Frontalier et fan de belgitude, je me suis plongé dans ce documentaire demi-séculaire (1969) sans trop savoir sur quoi j'allais tomber (un pré-Strip-tease ? pour ceux qui pratiquent cette émission culte du service public local).
Ce fut une excellente surprise tant sur la forme que le fond.
Nous sommes donc en 1969 dans un quartier historique de l'hypercentre bruxellois (Les Marolles), encore populaire, menacé par sa "réhabilitation" (comprendre destruction) dans un mouvement de fond encore très vivace, nommé gentrification (spéculative).
Le parti-pris des documentalistes est de suivre le quotidien des riverains dans leur lutte, encore inédite, dans leur volonté d'outrepasser les décisions venant d'un en-haut aussi lointain que désincarné pour continuer à vivre chez eux "heureux et en paix".
Nous rencontrons donc plusieurs personnes pivots de cet écosystème, les habitants et leurs petits métiers, le truculent facteur (Jefke) à l'uniforme impeccable et à l'humanisme à fleur de peau mais aussi et surtout en fil rouge, cet extraordinaire vicaire (Jacques Van der Biest, récemment disparu), homme d'église en chemise et ex-ingénieur au parler vrai, moteur et meneur/coordinateur de cette révolte face à l'arbitraire des puissants.

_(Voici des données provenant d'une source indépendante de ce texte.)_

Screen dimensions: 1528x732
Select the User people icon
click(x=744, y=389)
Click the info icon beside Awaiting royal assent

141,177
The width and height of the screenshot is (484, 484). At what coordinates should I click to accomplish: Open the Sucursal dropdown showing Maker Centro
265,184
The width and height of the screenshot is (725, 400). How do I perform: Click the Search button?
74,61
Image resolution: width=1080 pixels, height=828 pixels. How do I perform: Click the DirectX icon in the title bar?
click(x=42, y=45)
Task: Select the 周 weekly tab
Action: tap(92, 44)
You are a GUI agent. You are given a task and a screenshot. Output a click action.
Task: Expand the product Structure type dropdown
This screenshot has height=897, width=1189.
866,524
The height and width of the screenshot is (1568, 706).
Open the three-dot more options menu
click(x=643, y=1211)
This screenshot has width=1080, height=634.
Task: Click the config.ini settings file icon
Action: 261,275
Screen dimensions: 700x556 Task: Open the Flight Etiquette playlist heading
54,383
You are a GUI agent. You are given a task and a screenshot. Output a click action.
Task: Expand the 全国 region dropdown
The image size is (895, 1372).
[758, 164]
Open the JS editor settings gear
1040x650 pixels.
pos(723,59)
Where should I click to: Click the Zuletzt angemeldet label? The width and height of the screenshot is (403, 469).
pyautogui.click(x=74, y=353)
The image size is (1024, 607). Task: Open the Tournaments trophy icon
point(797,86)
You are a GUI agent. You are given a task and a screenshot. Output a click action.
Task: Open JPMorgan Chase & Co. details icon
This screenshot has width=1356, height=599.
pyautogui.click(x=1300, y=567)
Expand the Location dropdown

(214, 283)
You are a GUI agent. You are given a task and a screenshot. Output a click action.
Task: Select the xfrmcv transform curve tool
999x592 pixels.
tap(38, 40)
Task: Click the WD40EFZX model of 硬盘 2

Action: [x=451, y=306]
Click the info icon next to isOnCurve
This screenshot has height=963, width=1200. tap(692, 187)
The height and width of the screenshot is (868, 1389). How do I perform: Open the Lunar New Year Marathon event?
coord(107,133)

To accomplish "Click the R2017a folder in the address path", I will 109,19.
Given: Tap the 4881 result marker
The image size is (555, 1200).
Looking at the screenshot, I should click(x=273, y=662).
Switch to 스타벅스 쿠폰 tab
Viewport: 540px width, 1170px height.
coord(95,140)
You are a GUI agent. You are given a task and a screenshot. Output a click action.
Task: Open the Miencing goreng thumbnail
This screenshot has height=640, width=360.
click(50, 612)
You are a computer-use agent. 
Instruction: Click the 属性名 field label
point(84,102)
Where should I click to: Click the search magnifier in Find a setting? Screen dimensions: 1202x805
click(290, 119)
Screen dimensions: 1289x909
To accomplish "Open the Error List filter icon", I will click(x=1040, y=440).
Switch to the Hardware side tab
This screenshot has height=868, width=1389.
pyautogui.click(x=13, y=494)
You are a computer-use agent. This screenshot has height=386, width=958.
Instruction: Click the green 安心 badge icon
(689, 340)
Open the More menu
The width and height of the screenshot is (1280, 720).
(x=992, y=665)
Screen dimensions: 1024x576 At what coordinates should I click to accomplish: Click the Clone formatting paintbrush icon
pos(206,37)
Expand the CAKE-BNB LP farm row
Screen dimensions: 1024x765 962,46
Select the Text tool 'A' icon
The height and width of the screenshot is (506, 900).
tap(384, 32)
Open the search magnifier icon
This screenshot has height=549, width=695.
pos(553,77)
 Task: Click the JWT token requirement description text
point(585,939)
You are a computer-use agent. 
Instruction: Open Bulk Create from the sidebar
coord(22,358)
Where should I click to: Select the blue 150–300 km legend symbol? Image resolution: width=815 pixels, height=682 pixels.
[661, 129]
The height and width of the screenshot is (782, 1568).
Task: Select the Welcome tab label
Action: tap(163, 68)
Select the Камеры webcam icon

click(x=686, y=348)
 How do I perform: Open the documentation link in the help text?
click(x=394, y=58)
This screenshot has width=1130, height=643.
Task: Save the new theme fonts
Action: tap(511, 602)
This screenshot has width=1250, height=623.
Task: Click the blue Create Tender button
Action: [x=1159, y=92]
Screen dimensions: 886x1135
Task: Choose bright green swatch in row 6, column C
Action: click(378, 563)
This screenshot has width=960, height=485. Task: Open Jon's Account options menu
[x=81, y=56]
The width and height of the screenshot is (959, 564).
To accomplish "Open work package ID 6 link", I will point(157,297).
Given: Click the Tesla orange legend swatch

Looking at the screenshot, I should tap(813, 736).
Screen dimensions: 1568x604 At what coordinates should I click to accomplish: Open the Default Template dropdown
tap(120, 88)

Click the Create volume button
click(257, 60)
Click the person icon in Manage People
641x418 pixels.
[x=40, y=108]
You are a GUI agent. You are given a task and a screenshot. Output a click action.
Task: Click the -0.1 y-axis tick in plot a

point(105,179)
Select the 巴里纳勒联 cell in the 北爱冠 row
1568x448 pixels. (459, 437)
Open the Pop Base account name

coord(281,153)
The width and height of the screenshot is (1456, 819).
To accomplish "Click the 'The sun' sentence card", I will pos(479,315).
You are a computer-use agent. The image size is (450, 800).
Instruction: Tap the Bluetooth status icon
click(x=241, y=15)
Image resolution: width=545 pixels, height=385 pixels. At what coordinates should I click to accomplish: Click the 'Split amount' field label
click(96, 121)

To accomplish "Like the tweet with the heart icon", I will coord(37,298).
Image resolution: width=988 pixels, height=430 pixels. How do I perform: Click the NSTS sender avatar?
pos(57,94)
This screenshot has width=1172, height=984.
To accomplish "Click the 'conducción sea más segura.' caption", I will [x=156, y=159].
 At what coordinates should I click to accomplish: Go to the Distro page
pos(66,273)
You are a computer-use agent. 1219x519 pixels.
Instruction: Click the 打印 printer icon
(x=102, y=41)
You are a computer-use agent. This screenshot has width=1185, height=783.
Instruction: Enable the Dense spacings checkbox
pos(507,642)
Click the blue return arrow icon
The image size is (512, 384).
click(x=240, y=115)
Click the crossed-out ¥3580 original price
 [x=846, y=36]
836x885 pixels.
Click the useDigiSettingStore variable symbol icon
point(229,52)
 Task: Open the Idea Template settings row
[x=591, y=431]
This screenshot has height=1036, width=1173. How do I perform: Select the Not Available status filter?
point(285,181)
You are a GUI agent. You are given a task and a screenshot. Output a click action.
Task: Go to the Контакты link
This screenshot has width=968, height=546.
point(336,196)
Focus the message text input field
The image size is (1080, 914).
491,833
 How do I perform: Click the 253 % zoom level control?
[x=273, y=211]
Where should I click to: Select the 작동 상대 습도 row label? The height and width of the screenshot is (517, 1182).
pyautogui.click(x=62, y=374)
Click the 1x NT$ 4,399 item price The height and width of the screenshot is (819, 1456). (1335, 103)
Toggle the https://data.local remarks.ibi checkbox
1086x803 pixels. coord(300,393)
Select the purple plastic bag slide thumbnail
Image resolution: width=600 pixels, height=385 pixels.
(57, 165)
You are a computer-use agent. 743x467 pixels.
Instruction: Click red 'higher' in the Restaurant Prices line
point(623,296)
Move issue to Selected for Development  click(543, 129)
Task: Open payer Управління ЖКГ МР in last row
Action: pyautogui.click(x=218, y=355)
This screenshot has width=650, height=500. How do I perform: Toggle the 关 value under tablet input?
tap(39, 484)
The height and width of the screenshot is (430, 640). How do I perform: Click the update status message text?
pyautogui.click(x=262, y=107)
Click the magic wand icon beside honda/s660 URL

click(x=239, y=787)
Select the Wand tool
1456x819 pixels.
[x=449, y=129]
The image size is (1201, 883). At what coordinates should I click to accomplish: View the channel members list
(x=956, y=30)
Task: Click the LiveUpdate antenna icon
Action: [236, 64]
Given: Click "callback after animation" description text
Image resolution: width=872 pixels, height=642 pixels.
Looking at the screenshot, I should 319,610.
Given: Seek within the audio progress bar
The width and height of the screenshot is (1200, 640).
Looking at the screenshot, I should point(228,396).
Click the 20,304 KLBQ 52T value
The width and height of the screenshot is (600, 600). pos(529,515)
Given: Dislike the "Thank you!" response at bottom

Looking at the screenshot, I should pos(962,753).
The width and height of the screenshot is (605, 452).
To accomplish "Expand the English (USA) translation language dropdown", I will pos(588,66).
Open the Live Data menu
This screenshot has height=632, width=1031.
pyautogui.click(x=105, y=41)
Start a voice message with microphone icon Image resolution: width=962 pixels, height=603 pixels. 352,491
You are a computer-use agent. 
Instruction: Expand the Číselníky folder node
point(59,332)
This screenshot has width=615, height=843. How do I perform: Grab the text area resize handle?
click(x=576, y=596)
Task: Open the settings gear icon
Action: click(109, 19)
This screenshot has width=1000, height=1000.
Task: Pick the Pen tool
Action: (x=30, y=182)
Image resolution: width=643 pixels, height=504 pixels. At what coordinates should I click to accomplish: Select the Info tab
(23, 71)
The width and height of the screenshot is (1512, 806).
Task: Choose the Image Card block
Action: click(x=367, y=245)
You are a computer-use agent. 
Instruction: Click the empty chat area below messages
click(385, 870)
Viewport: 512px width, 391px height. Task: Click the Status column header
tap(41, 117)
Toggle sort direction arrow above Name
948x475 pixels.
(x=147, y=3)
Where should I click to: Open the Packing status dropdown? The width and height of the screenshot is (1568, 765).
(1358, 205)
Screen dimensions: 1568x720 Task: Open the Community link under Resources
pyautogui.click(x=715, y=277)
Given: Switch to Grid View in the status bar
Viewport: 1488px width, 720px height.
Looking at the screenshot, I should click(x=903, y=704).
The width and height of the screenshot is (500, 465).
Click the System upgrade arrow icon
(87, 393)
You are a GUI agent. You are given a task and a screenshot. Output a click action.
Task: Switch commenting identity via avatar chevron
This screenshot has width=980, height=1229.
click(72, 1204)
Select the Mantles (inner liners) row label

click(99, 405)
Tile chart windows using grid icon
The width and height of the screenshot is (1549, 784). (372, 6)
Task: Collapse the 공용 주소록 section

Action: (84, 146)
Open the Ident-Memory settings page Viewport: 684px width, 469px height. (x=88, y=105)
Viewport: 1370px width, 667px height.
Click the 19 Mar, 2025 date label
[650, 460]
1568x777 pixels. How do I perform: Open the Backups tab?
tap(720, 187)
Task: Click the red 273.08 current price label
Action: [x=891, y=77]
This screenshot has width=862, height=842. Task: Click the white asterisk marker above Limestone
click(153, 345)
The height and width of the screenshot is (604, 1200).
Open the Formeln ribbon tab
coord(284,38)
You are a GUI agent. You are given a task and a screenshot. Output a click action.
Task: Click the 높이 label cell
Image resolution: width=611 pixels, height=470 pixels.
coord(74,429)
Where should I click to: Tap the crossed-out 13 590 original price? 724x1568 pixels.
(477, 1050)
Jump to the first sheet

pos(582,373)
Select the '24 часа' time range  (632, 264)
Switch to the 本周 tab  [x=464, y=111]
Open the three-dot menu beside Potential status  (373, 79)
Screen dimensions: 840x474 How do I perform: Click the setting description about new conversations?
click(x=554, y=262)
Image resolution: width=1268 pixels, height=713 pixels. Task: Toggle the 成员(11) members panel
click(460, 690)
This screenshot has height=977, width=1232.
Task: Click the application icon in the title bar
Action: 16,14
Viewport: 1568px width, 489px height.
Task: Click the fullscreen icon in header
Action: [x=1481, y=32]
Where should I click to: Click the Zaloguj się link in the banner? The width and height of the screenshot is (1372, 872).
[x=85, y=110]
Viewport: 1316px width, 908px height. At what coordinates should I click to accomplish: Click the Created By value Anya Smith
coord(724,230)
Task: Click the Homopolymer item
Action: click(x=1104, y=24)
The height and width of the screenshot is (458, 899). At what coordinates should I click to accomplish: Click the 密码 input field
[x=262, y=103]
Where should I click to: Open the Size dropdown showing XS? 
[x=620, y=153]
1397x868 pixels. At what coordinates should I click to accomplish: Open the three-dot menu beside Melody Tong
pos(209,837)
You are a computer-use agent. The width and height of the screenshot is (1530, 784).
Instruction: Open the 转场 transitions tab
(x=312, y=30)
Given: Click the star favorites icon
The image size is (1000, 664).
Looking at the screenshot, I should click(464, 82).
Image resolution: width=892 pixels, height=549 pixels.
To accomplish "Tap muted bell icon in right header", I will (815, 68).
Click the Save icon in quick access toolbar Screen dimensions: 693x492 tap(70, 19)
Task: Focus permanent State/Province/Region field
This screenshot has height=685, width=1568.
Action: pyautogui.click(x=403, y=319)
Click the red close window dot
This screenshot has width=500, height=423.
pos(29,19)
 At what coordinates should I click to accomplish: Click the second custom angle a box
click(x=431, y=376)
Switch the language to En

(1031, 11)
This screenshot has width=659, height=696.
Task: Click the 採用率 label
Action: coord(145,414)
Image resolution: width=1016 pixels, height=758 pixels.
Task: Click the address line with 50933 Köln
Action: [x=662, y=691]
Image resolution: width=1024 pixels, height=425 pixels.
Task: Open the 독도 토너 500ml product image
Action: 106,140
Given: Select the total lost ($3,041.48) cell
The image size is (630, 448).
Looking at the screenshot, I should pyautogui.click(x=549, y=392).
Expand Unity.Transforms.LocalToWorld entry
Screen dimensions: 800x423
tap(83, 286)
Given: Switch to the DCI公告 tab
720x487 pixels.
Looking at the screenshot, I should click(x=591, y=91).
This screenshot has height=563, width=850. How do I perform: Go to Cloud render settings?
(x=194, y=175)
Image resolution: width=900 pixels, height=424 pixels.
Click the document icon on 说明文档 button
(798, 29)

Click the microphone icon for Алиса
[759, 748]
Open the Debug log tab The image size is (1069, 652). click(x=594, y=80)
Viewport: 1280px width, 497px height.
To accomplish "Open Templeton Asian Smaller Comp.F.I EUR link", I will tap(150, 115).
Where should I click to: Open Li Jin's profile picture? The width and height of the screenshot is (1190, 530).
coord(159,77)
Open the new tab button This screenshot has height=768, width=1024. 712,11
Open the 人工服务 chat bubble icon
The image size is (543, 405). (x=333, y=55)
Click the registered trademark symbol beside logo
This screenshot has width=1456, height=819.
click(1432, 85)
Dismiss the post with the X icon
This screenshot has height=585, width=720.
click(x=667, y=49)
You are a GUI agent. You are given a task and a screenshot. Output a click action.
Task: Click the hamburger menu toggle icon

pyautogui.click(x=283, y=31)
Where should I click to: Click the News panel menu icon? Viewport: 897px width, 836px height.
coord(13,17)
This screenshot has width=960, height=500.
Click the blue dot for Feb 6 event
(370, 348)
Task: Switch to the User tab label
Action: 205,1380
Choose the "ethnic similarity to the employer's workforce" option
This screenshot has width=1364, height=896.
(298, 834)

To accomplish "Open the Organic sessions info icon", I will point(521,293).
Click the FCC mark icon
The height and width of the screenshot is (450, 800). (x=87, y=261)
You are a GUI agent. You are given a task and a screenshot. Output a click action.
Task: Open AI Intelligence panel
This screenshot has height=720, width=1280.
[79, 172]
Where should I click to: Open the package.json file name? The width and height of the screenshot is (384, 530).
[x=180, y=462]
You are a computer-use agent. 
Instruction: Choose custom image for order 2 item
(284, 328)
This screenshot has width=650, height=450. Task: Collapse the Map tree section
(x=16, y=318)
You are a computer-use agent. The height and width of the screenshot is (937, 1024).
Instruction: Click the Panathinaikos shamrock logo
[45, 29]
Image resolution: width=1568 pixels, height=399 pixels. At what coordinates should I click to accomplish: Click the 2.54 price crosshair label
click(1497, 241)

Ce Don Camillo bruxellois qui allie, bon sens, finesse et franchise (alors qu'il a été à l'école chez les Jésuites, doux paradoxe), convoque à raison un chef-d'œuvre du film enquête, pile poil dans la même problématique, à savoir le toujours d'actualité "Main basse sur la ville", fiction avec des protagonistes inoubliables dont Carlo Fermariello (faux acteur ou architecte) et vrai syndicaliste comme on a du mal à encore les imaginer ailleurs que dans la (science)-fiction. Cette œuvre du grand et sous-estimé Francesco Rosi est à voir et revoir en parfait complément à ce docu. Des scènes se répondent.
Donc, de retour à Bruxelles, nous suivons ce quartier stigmatisé comme crasseux et insalubre (par des journalistes et autres valetailles corrompus ou complaisantes ni ayant jamais mis les pieds, forcément) se défendre civiquement et sans violence.
La fin est belle (mais surtout vraie) et l'on est heureux d'avoir passé quelques dizaines de minutes dans un monde déjà très ancien, empli de fraternité, de lien social, de guerre aux préjugés et autres "fakes news" loin des problématiques de surconsommation ou de dogmatisme le tout dans la truculence d'accents réels (et moqués) et d'une volonté de vivre ensemble, loin du clanisme, du communautarisme ou de la ghettoïsation (telle qu'elle soit).
A découvrir sans modération pour ceux qui aime les documentaires bruts et cohérents, loin des brouets édulcorés, partiels et répétitifs du vendredi soir. Le sujet est toujours d'actualité, plus que jamais face à la mainmise des puissants sur la vie et le destin des plus faibles.
Je vais donc rechercher les autres documentaires de ce duo de réa inspirés et avant tout humains et sans artifices ou compromissions. Du grand art pour une belle histoire.